A pesar de lo que se dice a menudo, Popper no cree que debamos impedir la expresión de ideas intolerantes (o pegar a nazis por la calle, salvo en defensa propia): “Mientras podamos contrarrestarlas mediante argumentos racionales y mantenerlas en jaque ante la opinión pública, su prohibición sería, sin duda, poco prudente. Pero debemos reclamar el derecho de prohibirlas, si es necesario por la fuerza, pues bien puede suceder que no estén destinadas a encontrarnos en el escenario de los argumentos racionales”. Mientras los antidemócratas no rehúyan el debate y recurran “al uso de sus puños y pistolas”, nosotros no debemos reclamar “en nombre de la tolerancia, el derecho a no tolerar a los intolerantes”. No hay que pegar a los nazis: basta con no votarles.
En esta idea han incidido pensadores posteriores como Martha C. Nussbaum y John Rawls. Rawls añadía algo muy interesante en Una teoría de la justicia: la actitud abierta por nuestra parte no es por hacerles un favor a los intolerantes. Los intolerantes no tienen derecho a quejarse si se vulneran sus libertades. Lo hacemos por nosotros, no por ellos, ya que tenemos el deber de preservar las condiciones que aseguran que la sociedad siga siendo libre y justa.
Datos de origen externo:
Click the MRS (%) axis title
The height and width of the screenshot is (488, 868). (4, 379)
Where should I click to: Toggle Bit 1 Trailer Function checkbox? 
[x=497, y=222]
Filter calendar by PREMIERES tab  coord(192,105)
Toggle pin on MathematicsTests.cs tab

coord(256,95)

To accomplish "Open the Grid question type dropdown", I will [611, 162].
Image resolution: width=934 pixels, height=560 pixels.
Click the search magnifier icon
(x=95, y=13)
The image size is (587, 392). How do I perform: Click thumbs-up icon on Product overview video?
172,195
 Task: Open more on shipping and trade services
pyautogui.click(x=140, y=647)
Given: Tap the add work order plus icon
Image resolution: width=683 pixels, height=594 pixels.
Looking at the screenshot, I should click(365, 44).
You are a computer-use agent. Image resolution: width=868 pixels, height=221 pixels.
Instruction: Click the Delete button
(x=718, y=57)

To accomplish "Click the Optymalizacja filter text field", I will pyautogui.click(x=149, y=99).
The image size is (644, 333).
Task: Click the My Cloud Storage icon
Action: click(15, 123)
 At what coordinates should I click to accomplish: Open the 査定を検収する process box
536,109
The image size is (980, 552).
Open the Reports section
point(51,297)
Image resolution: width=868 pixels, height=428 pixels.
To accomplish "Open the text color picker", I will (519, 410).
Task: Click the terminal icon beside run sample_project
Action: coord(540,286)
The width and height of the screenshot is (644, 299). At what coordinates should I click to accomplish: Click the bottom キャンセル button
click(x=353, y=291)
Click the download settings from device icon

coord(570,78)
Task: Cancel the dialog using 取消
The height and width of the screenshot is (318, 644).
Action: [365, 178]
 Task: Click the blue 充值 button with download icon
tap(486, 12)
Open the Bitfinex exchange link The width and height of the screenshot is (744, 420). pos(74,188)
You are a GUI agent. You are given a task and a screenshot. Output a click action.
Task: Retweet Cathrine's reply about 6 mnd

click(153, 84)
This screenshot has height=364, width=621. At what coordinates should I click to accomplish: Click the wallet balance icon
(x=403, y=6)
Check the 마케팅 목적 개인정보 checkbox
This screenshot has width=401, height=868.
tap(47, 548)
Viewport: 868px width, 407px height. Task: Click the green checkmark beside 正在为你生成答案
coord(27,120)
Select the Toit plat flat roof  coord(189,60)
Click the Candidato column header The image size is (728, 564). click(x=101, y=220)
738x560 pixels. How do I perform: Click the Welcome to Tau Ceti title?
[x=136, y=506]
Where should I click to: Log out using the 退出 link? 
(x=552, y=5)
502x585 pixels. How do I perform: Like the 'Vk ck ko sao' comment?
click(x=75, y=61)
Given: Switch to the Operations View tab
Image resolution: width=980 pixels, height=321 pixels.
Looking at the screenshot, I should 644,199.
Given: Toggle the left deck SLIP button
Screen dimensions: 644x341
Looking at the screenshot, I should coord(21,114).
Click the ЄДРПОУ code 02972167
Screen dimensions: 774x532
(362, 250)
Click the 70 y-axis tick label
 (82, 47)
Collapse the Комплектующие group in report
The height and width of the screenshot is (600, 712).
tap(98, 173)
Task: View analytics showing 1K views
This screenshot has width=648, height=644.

Para Popper, estas paradojas no son curiosidades intelectuales, sino problemas que pueden poner en peligro la democracia. El ejemplo más claro (y típico) es el de Adolf Hitler: el partido nazi fue el más votado en 1932 y 1933, aunque sin alcanzar la mayoría absoluta, y Hitler fue nombrado canciller. Y hay casos muy recientes: Vladímir Putin, Nicolás Maduro y Recep Tayyip Erdogan ganaron elecciones y luego procedieron a limar (o a seguir limando) las garantías democráticas, con el objetivo de perpetuarse en el poder. Como dijo el propio Erdogan, “la democracia es un tranvía: cuando llegas a tu parada, te bajas”.
No existe ningún medio infalible para evitar estas paradojas, escribe Popper, pero sí algunas salvaguardas que nos ayudan a enfrentarnos a ellas. Como, sobre todo, los mecanismos que nos permiten elegir al Gobierno y también desalojarlo cuando lo decidamos, además de preservar instituciones libres e independientes que ayuden a garantizar la libertad y la democracia, como la justicia, el parlamento o la prensa.
Esta es la diferencia (como ya comentamos hace unas semanas) entre la Venezuela de Maduro y los Estados Unidos de Donald Trump. Tras las elecciones de 2020, el estadounidense intentó quedarse en la Casa Blanca a pesar de haber perdido las elecciones, pero se encontró con instituciones independientes que le plantaron cara: el Congreso, el Senado, la prensa y su vicepresidente, además, por supuesto, de una gran parte de la ciudadanía. Maduro lo tiene, de momento, más fácil para quedarse en el poder a pesar de que todo indica que perdió las elecciones. Tras años de autocracia ha arrasado con la oposición interna y con la independencia de esas instituciones que deberían actuar de contrapeso a su poder. El objetivo de Popper en La sociedad abierta y sus enemigos no es averiguar cómo lograr el mejor Gobierno, sino cómo evitar totalitarismos y dictaduras: una mala política en democracia es preferible “al sojuzgamiento por una tiranía, por sabia o benévola que ésta sea”. El motivo está claro: al Gobierno malo siempre lo podemos echar, pero con la tiranía la cosa se complica. Es más, que podamos votar y cambiar un Gobierno es uno de los motivos que explican que las democracias sean más prósperas: podemos probar, corregir y mejorar. En cambio, autocracias como las de Putin o Maduro solo pueden ir a peor porque sus errores no tienen consecuencias.